Philosophical problem
It is wrong to cling to outdated assumptions of information scarcity, exactitude, and causality when a new paradigm of abundance, messiness, and correlation offers deeper understanding.
The plan
- Recognize the three shifts: use more data (N=all), embrace messiness, and favor correlation.
- Adopt a big-data mindset: see latent value in data and imagine novel reuses.
- Position yourself or your organization within the data value chain (data, skills, or ideas).
- Collect data with extensibility and option value in mind.
- Establish governance through accountability, protecting human agency, and expert oversight.
Success
- You extract new value and insight from data others discard or overlook.
- You make faster, better-informed decisions by letting data speak.

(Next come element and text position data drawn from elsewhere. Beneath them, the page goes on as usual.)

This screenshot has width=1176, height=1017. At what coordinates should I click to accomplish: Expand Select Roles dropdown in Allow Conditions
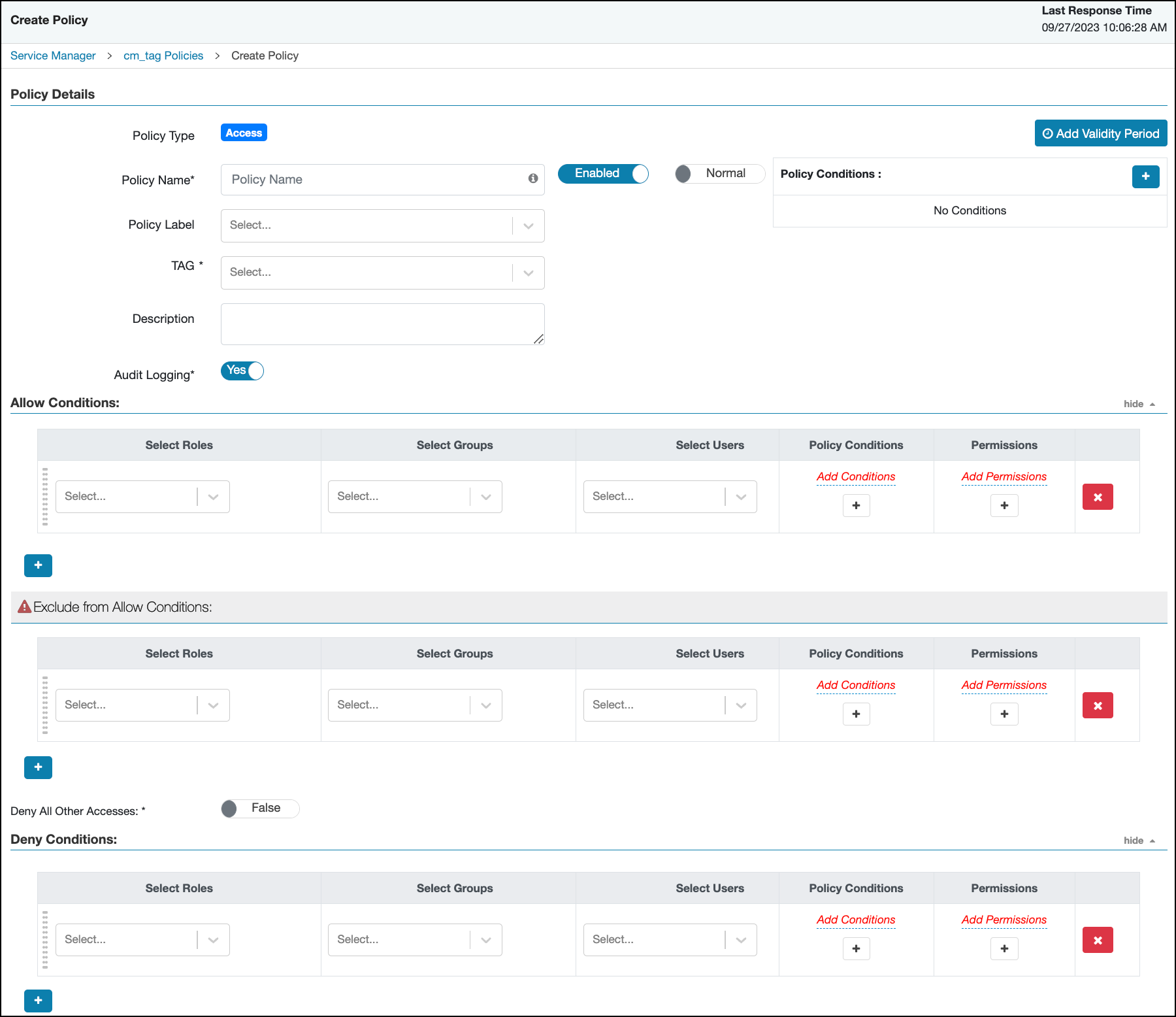[x=142, y=497]
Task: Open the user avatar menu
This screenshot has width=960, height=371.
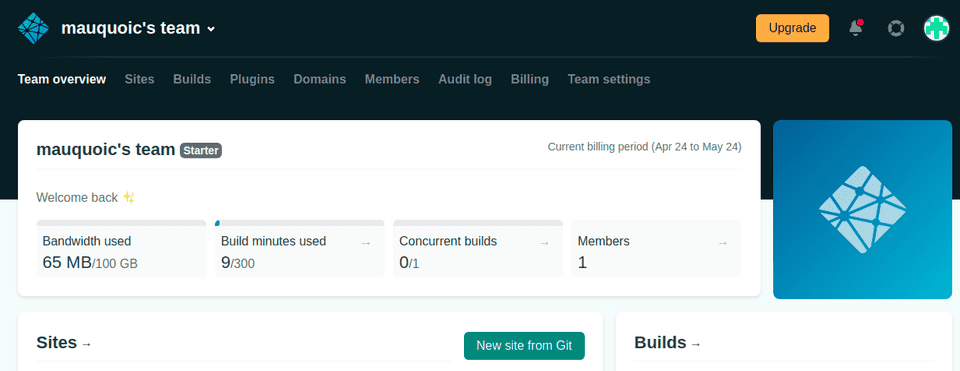Action: pos(936,28)
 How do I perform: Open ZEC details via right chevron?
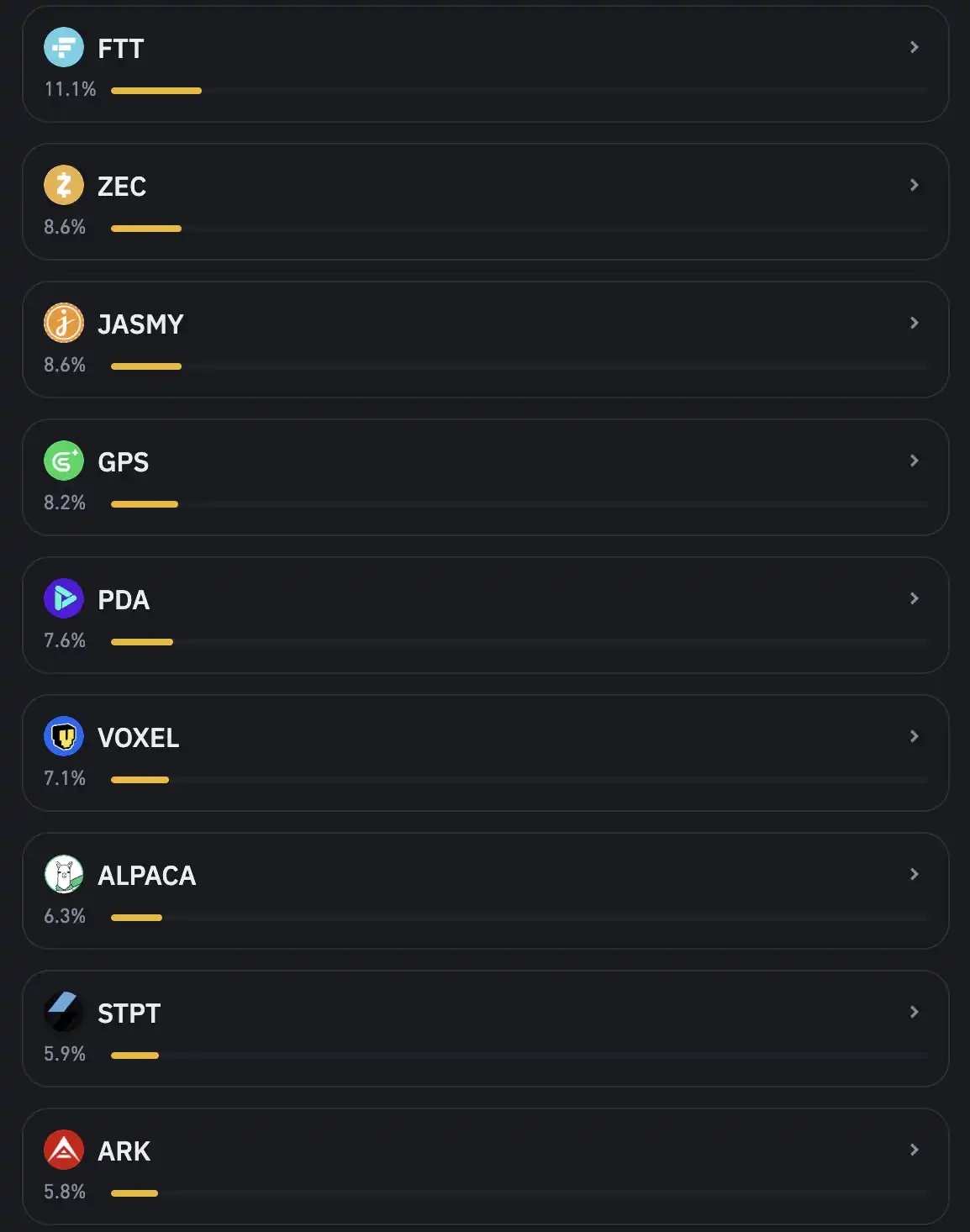pos(915,186)
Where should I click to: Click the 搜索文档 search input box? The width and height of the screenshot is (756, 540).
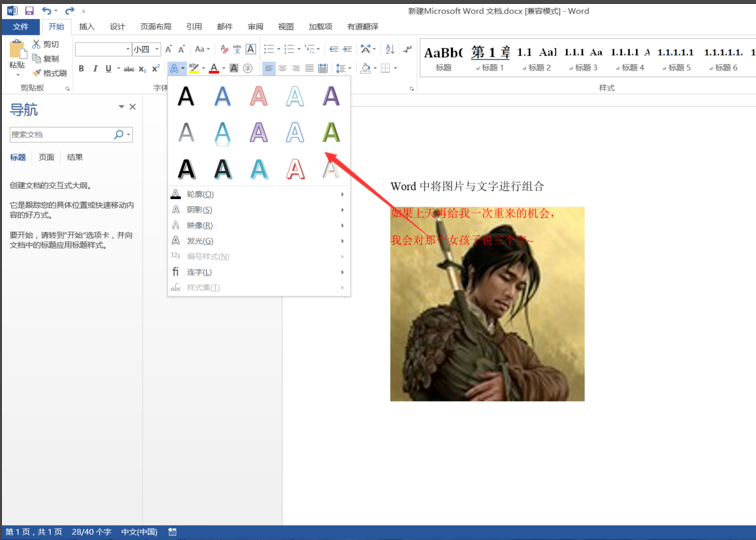(x=60, y=134)
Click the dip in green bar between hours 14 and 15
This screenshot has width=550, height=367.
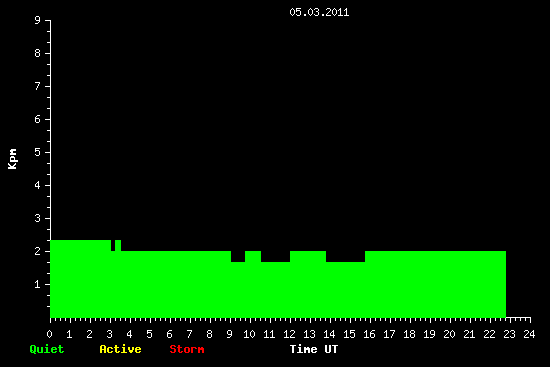[x=346, y=256]
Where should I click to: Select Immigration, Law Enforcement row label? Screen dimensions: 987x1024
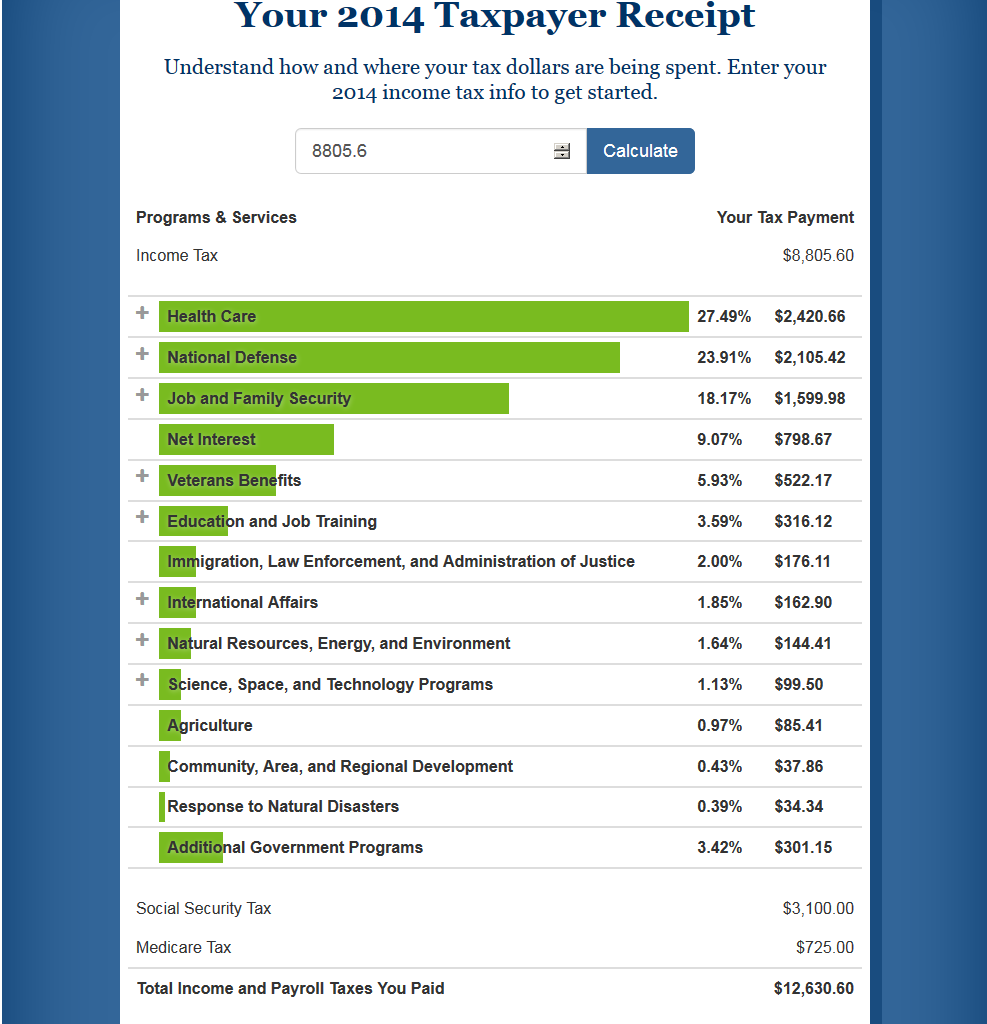tap(401, 561)
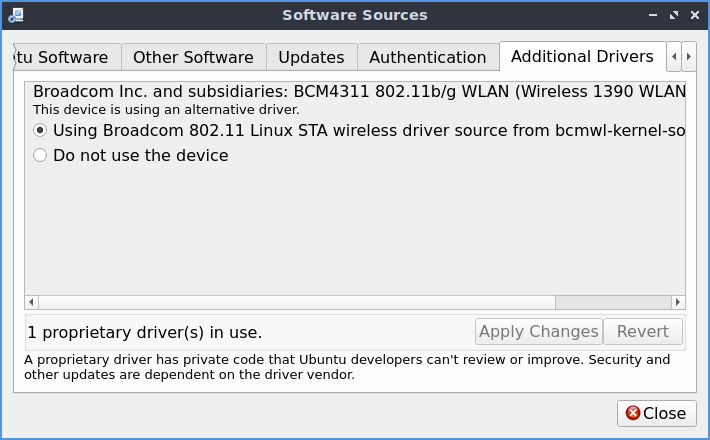Click the tab scroll left arrow

click(674, 57)
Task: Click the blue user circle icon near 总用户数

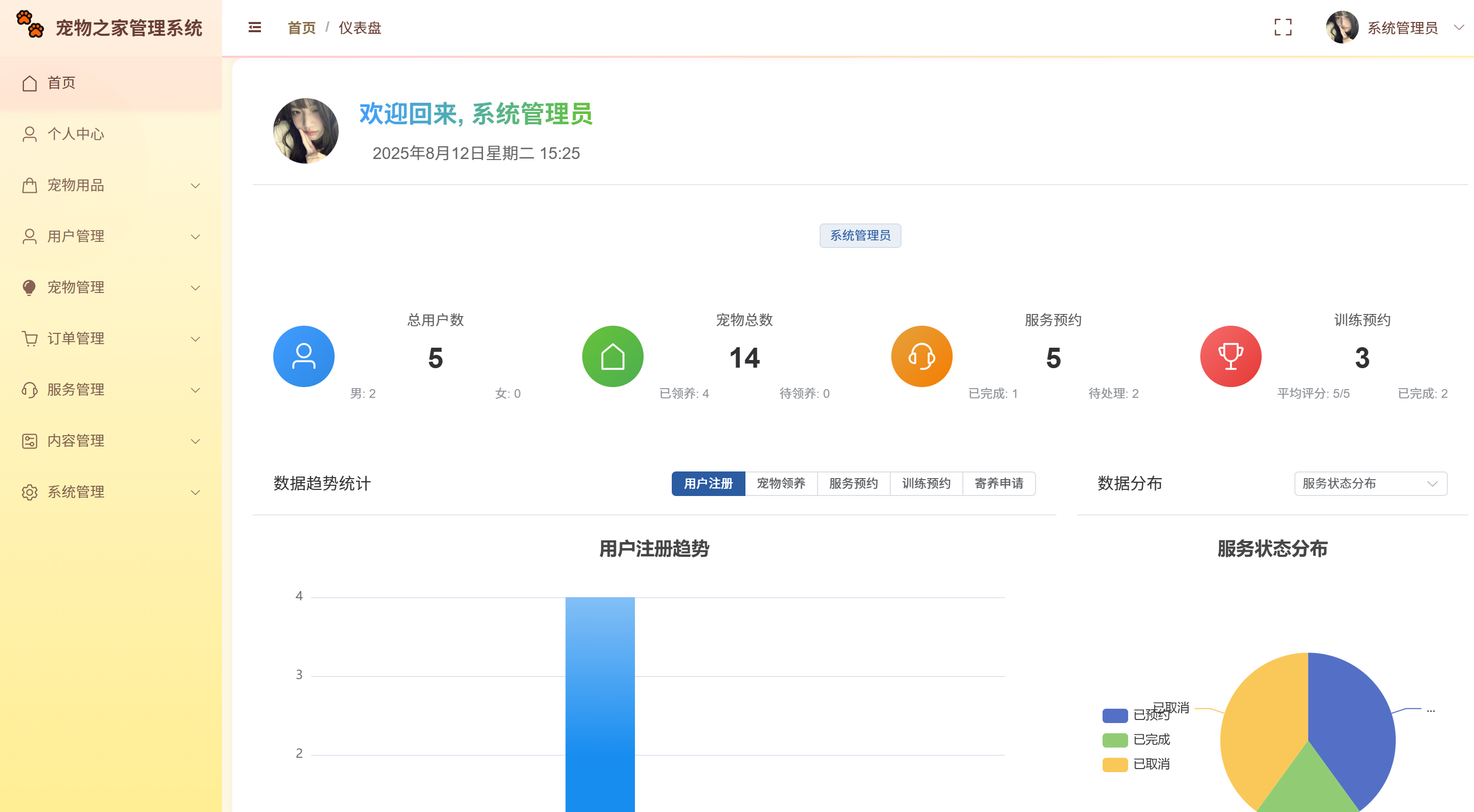Action: coord(304,356)
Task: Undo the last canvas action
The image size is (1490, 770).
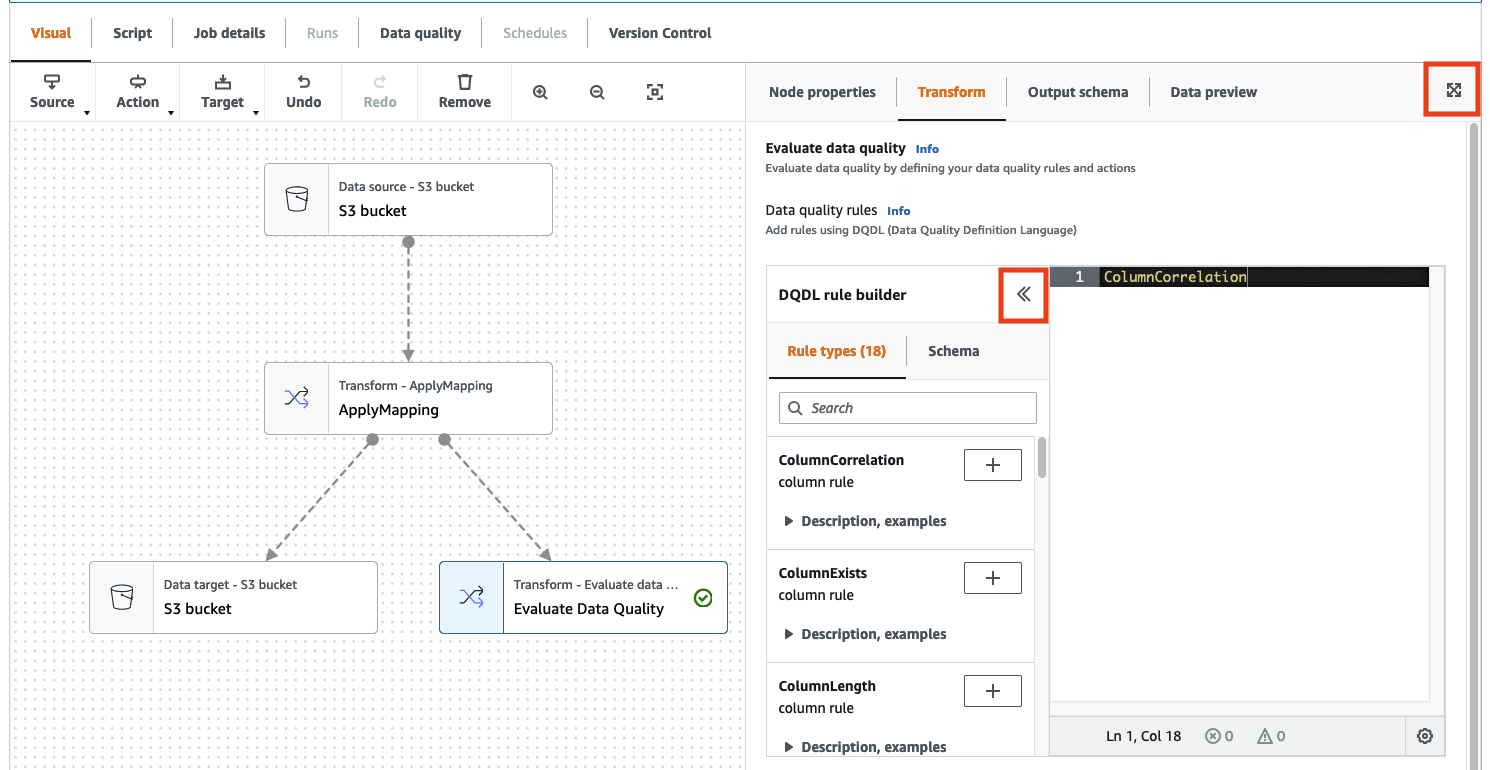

- You anticipate and prevent problems before they occur.
- You help build governance that captures big data's benefits while safeguarding privacy and freedom.
At stake
- You remain trapped in small-data thinking and miss enormous value.
- Competitors who master data outpace and displace you.
- Society drifts into a dictatorship of data, eroding privacy, free will, and justice.
- Predictive systems punish people for what they might do rather than what they have done.